A.D.: C’est la crainte d’une défaite aux élections de septembre qui a conduit Kadima à accepter cet accord. Si on en croit les sondages, les élections s’annonçaient catastrophiques pour les centristes avec des projections de perte de sièges à l’Assemblée de l’ordre des deux tiers (de 28 à 10 sièges). J’ai rencontré plusieurs députés de Kadima après l’annonce de la coalition et ils semblaient très satisfaits d’avoir écarté le risque d’une débâcle en septembre. Mais Kadima risque d’en payer le prix lors de la prochaine élection prévue en octobre 2013.
Dorénavant, sur les 120 députés, 26 représentent l’opposition à la Knesset – dont ceux du parti travailliste, des partis arabes, du parti communiste et du parti d'union nationale d’extrême droite.

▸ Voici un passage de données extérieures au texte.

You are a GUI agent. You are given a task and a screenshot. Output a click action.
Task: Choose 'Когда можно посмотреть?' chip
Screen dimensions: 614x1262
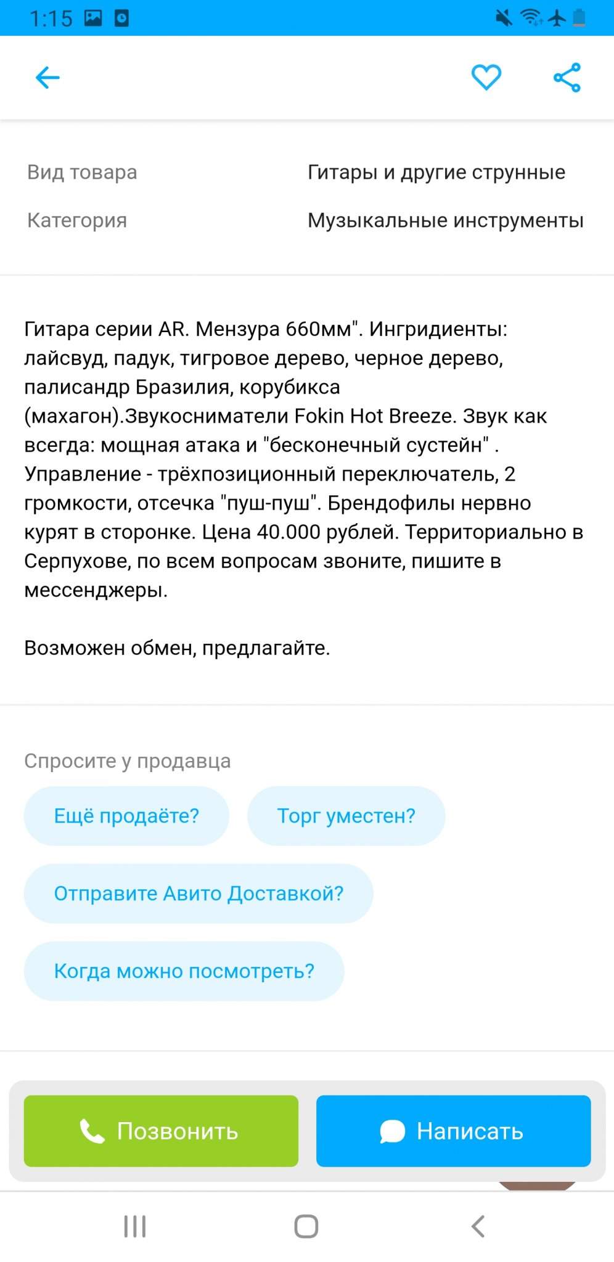[184, 971]
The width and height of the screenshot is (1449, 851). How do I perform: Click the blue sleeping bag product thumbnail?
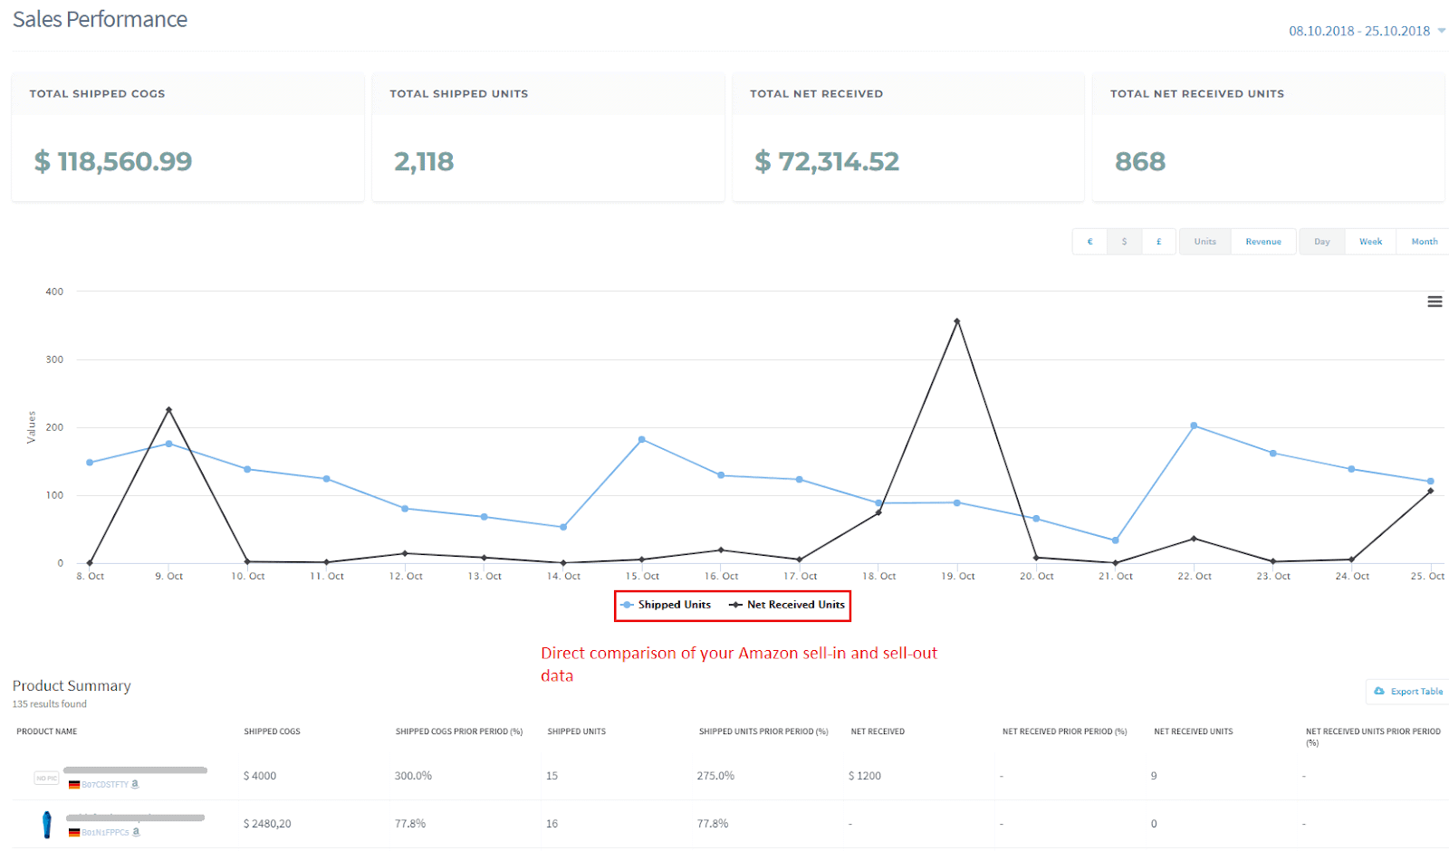pos(47,825)
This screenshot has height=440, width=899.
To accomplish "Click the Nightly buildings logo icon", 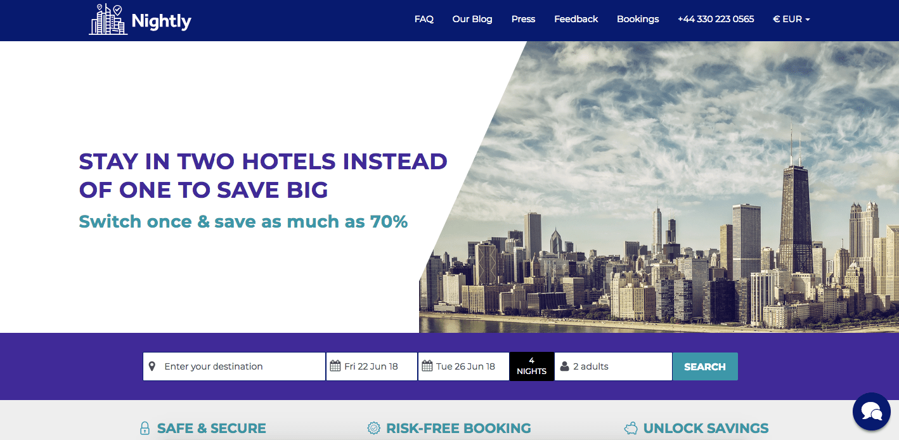I will coord(108,20).
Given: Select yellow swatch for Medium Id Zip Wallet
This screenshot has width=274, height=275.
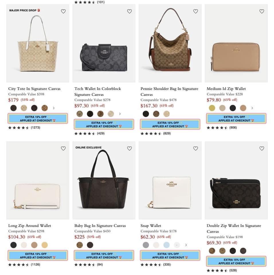Looking at the screenshot, I should [212, 108].
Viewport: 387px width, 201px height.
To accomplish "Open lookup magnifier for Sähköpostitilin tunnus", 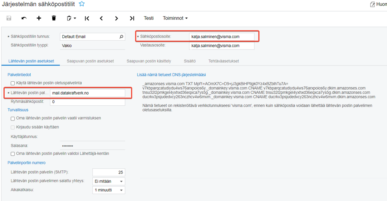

Les travaillistes devraient pouvoir bénéficier des conséquences de l’accord de coalition dans les prochains mois. Une bonne partie de l’électorat de Kadima devrait considérer que Shaul Mofaz a trahi le parti en rejoignant un gouvernement de droite.
F24 : Cet accord est-il susceptible de limiter l’influence du parti Shas et des ultra-nationalistes au sein de la coalition de Netanyahou ?
Netanyahou a toujours fait tout son possible pour ne pas trop dépendre des partis ultranationalistes ou religieux comme Shas. Les choses n’ont pas toujours été présentées de cette façon dans la presse internationale mais c’est pourtant la vérité. Netanyahou a toujours été plus à l’aise avec les partis centristes. Quand, par exemple, Ehoud Barak a quitté le parti travailliste, Netanyahou était prêt à tout pour l’amener à rejoindre la coalition.
Cela dit, c’est la pression mise par la Haute Cour de justice sur le gouvernement pour modifier la loi exemptant les hommes ultra-orthodoxes de service militaire qui a déclenché la formation de la coalition (Loi Tal, ndlr). Le Shas, partenaire de gouvernement de Netanyahou, y était violemment opposé. L’alliance avec Kadima devrait apporter davantage de soutien aux séculiers et permettre au gouvernement de trouver une solution basée sur l’égalité entre tous les citoyens israéliens.
F24 : Une des raisons du refus de l’ancien leader de Kadima, Tzipi Livni, de rejoindre la coalition était le rejet de Netanyahou d’ouvrir des négociations sérieuses avec les Palestiniens. Que signifie ce nouvel accord pour l’Autorité palestinienne ?
Je ne suis pas d’accord avec Tzipi Livni et je pense que le principal obstacle aux négociations est la position des Palestiniens eux-mêmes. Les dirigeants palestiniens ne reconnaissent pas Israël comme un État juif. Ils le voient encore comme un État impérialiste voué à disparaître de la carte. Au contraire, Netanyahou est le premier dirigeant du Likoud à accepter publiquement l’idée d’une solution à deux États. Dans tous les cas, ce gouvernement d’unité risque de ne pas rester aux affaires beaucoup plus d’un an et demi et je ne crois pas que cela laisse assez de temps pour changer quoi que ce soit aux relations israélo-palestiniennes.
F24 : Cet accord est signé alors que la tension est au plus haut entre Israël et l’Iran. Est-ce qu’il s’agit de montrer un front uni afin de préparer une éventuelle offensive de l'État hébreu contre l’Iran ?
Cet accord de coalition est d’abord une réponse aux problèmes de politique intérieure, liés aux tensions au sein du gouvernement Netanyahou entre les partis religieux et séculiers à propos de la loi Tal. Cela dit, c’est dur d’imaginer que les discussions n’aient pas porté sur l’Iran. Je ne sais pas précisément quelles sont les options sur la table mais une chose est sûre, cela laisse toutes les options militaires ouvertes. La coalition de Netanyahou dispose d’une large base à la Knesset et le nouveau gouvernement israélien ne manque pas d’expertise militaire avec trois anciens chefs d’État-major à des postes de ministre.